Grosmont - An interesting species of beetle was encountered on the outside of our small Victorian terraced cottage this afternoon. The bright-red colour and black head and legs meant that initially I thought it was a Black-headed Cardinal Beetle (albeit exceptionally late!) but upon closer examination I soon realised it was something new and previously unknown to me. After a bit of research I think I have identified it as a species of Net-winged Beetle (Lycidae), possibly Platycis minutus, a scarce species of beetle nationally and particularly uncommon north of the Humber. However the North York Moors is a northern outpost for the species (at least according to NBN data). with nearly all Yorkshire records of the species coming from VC62.
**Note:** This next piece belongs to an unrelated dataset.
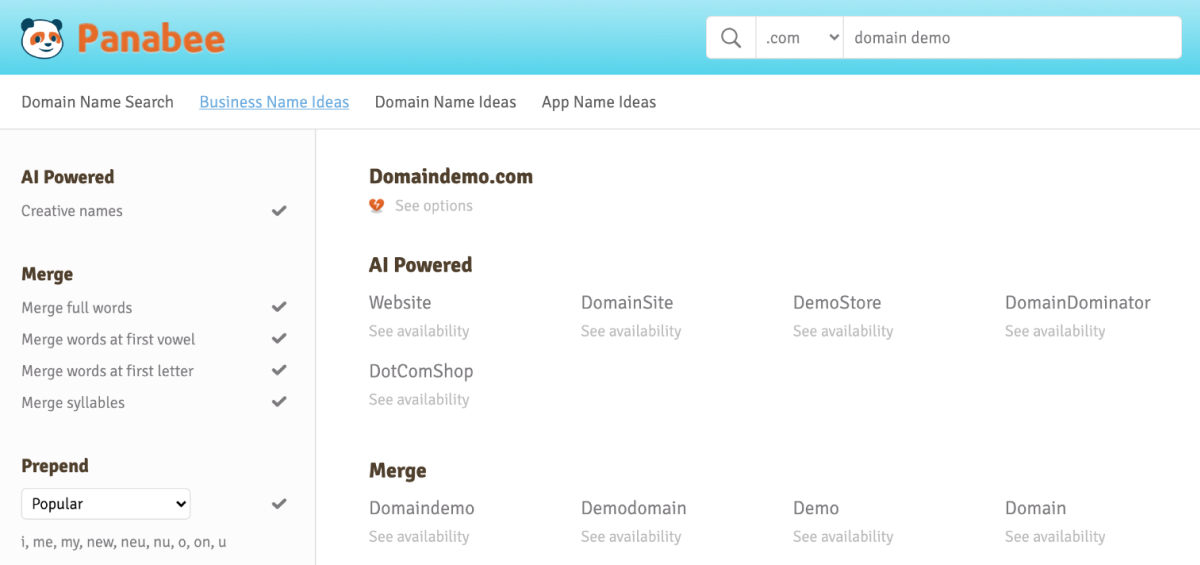The height and width of the screenshot is (565, 1200).
Task: Toggle the Creative names checkmark
Action: click(280, 211)
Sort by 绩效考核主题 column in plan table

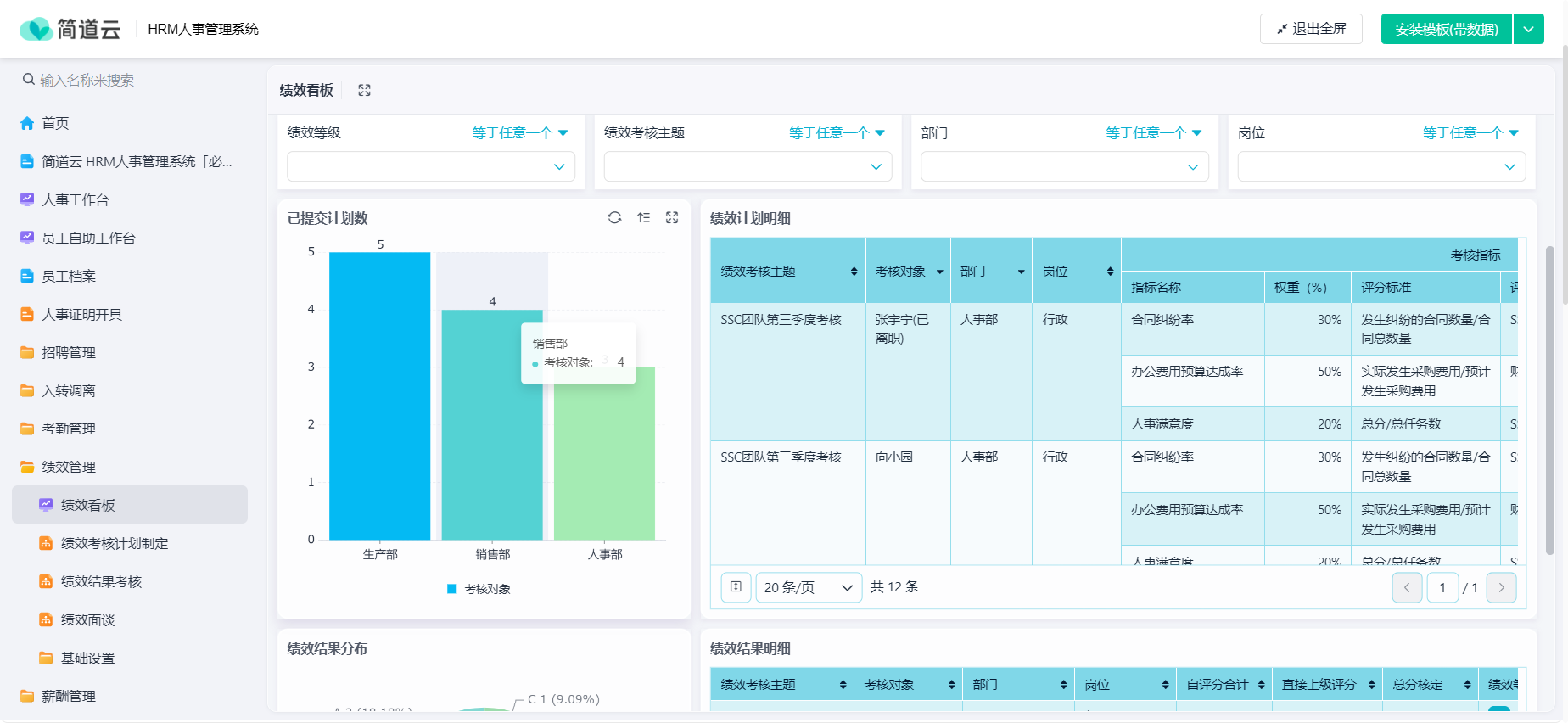click(854, 272)
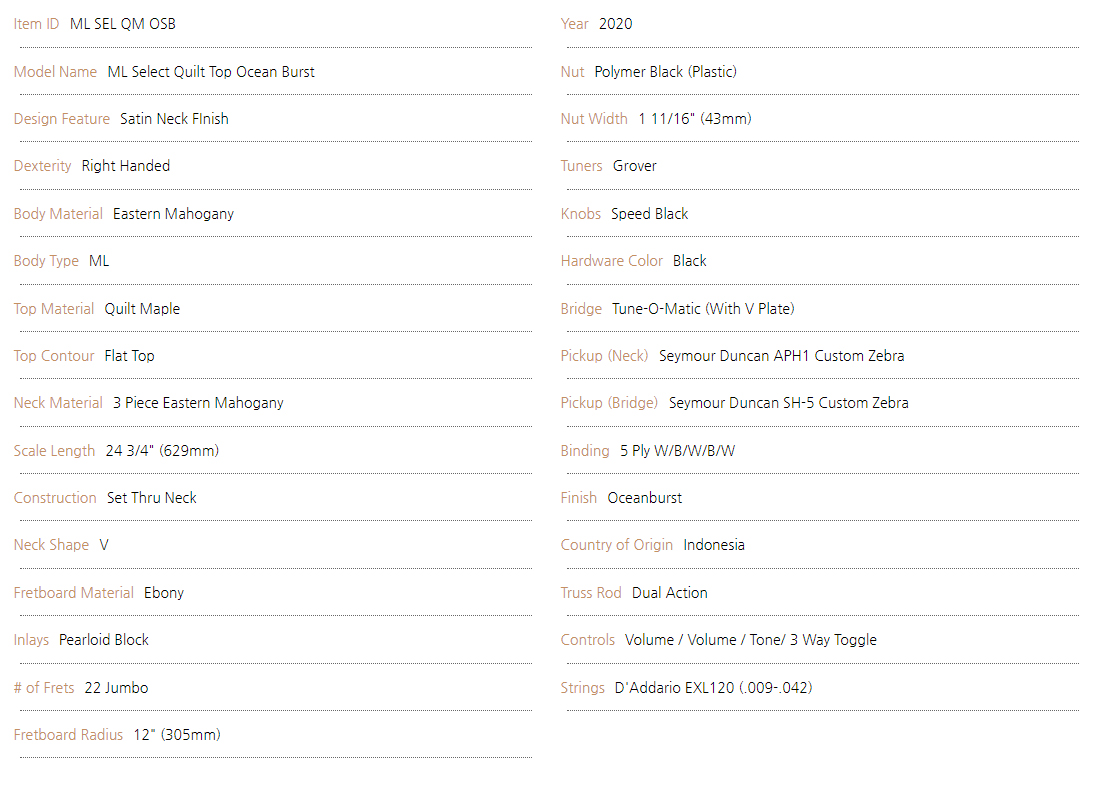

Net-winged beetle species (Platycis minutus ?)

19th September 2016, Monday
9.3 C to 15.2 C / 4.7 mm / 0.0 hours / NW 2-3
A dull, overcast and damp day with periods of steady drizzle in the morning and the first half of the afternoon, though it would become somewhat drier by the end of the afternoon. Indeed by the end of the evening some breaks would develop with clear spells during the first part of the night. However cloud would increase again by midnight with overcast skies and drizzle by dawn.

20th September 2016, Tuesday
12.9 C to 15.3 C / 1.5 mm / 0.0 hours / N 2
Another damp and overcast day with periods of drizzle and rain in the morning, the ground becoming particularly wet after a couple of overcast days and light winds. Somewhat drier in the afternoon but remaining overcast and grey with further occasional periods of rain &/or drizzle from time to time. Overcast overnight and becoming misty by dawn.

21st September 2016, Wednesday
11.7 C to 18.9 C / trace / 1.4 hours / SE 2-3
A dull and misty morning but becoming brighter after midday with some good spells of sunshine developing by mid-afternoon, this allowing temperatures to rise up to a rather clement 18.9 C. Becoming cloudy again by the evening with a mostly cloudy and mild night following.

A few species of butterfly are still being observed in the garden including the odd Red Admiral, a couple of Small Tortoiseshells, a single Comma and a few 'Whites'. The Small Tortoiseshells are particularly pleasing to see as apparently this colourful and usually common species is having a poor year in other parts of the country, though thankfully here at Woldgarth this has not been the case.

22nd September 2016, Thursday
12.8 C to 18.2 C / 0.0 mm / 6.2 hours / SW 2
After an initially cloudy start things would soon brighten up with some good spells of sunshine developing by the end of the morning, the sunny and clement conditions persisting throughout the afternoon. Indeed by the evening skies would become clear with mostly clear conditions persisting throughout the night. A cooler night as a result with temperatures dipping into single figures.

23rd September 2016, Friday
7.2 C to 18.6 C / 0.0 mm / 9.0 hours / SW 2-3
A sunny and clement early autumn day with an abundance of sunshine bathing the countryside of Yorkshire's East Riding, temperatures once more being slightly above average for the time of year. Indeed this month looks like it could be one of the warmest September's on my records. Clear spells in the evening and overnight but notably milder than the previous night.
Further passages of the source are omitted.